%%

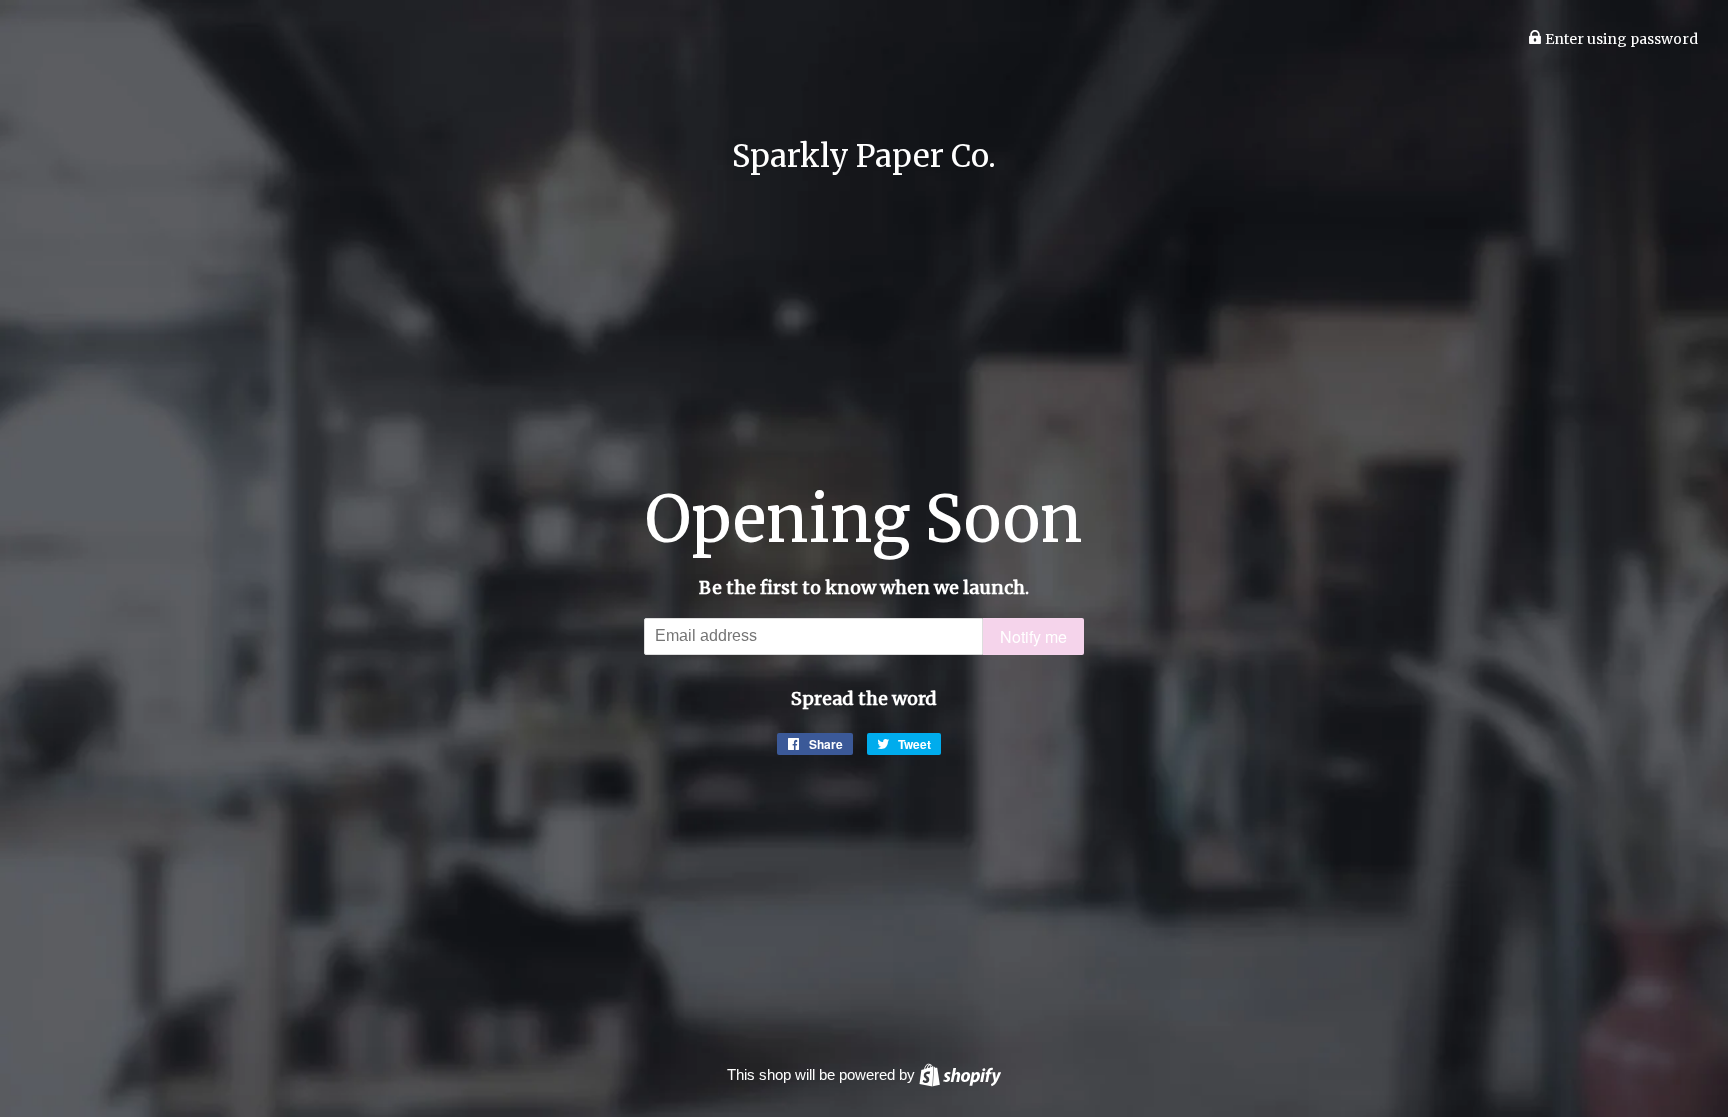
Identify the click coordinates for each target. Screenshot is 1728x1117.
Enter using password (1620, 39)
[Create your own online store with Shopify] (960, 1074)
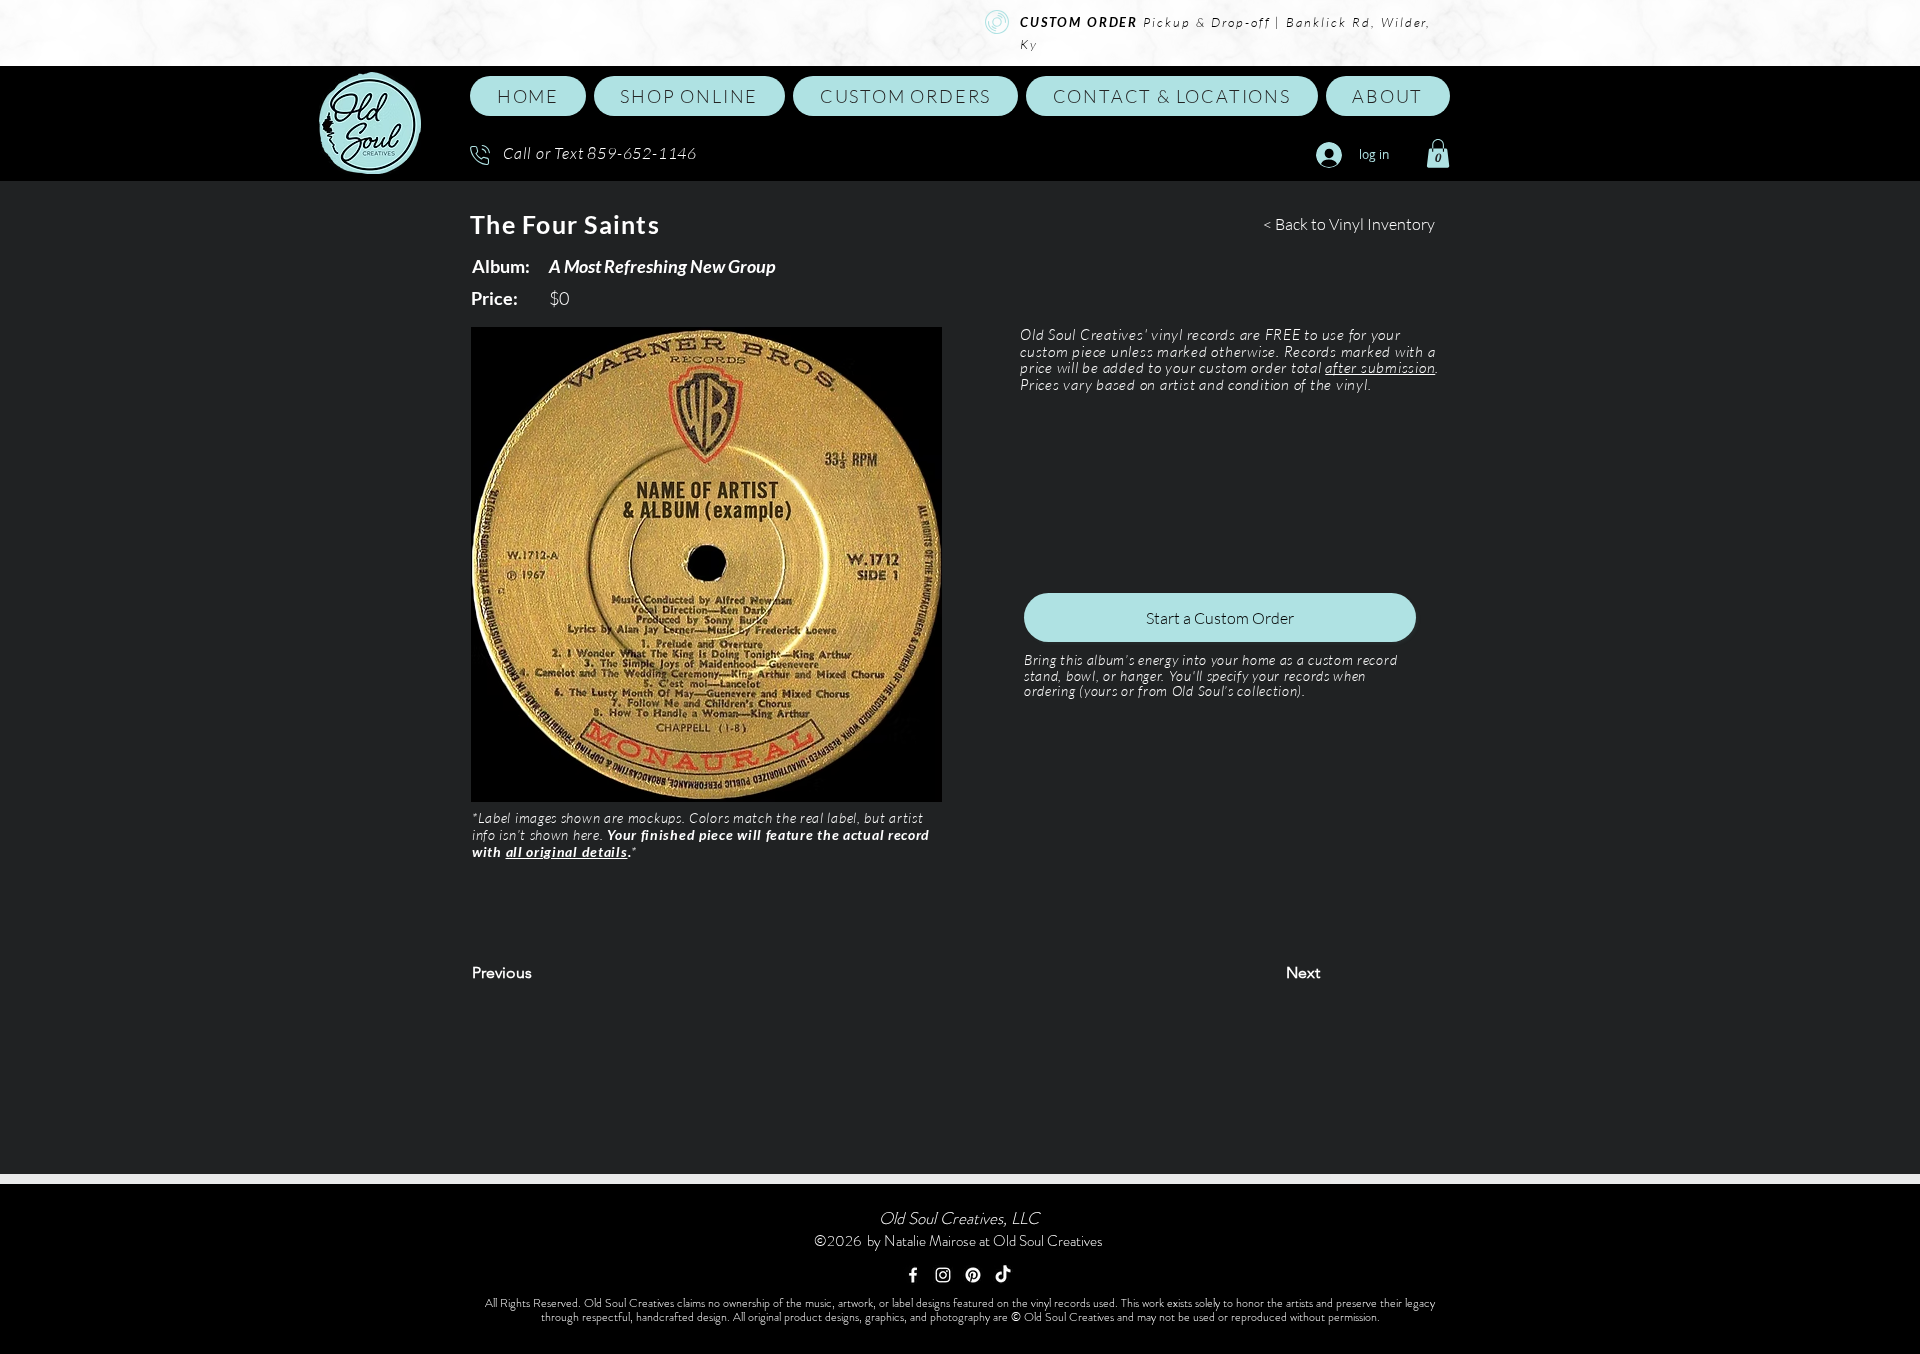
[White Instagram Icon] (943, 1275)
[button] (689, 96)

%%
%%

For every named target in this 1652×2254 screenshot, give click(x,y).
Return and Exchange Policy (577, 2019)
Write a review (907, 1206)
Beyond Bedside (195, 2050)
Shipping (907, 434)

%%
%%

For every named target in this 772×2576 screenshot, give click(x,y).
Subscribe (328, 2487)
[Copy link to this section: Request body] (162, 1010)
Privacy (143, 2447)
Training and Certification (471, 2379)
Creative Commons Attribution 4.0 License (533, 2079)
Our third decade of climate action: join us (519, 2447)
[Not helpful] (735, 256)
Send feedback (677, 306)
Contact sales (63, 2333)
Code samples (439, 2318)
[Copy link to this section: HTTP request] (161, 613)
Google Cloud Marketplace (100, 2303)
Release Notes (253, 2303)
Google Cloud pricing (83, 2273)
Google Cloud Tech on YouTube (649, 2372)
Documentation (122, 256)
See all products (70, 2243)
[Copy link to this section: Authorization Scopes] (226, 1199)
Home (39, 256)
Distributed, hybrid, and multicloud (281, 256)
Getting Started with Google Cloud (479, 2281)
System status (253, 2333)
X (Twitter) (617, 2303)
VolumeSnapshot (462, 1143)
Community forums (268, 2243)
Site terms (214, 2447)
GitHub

%%

▶ Your assignment:
Beginning at the line that has "Identify the click" and ending at the line that has "[button] (689, 96)", restate the listing above word for word, pictures left out.

▶ Output of the exercise:
Identify the click coordinates for each target. Screenshot is 1728x1117.
Enter using password (1620, 39)
[Create your own online store with Shopify] (960, 1074)
[White Instagram Icon] (943, 1275)
[button] (689, 96)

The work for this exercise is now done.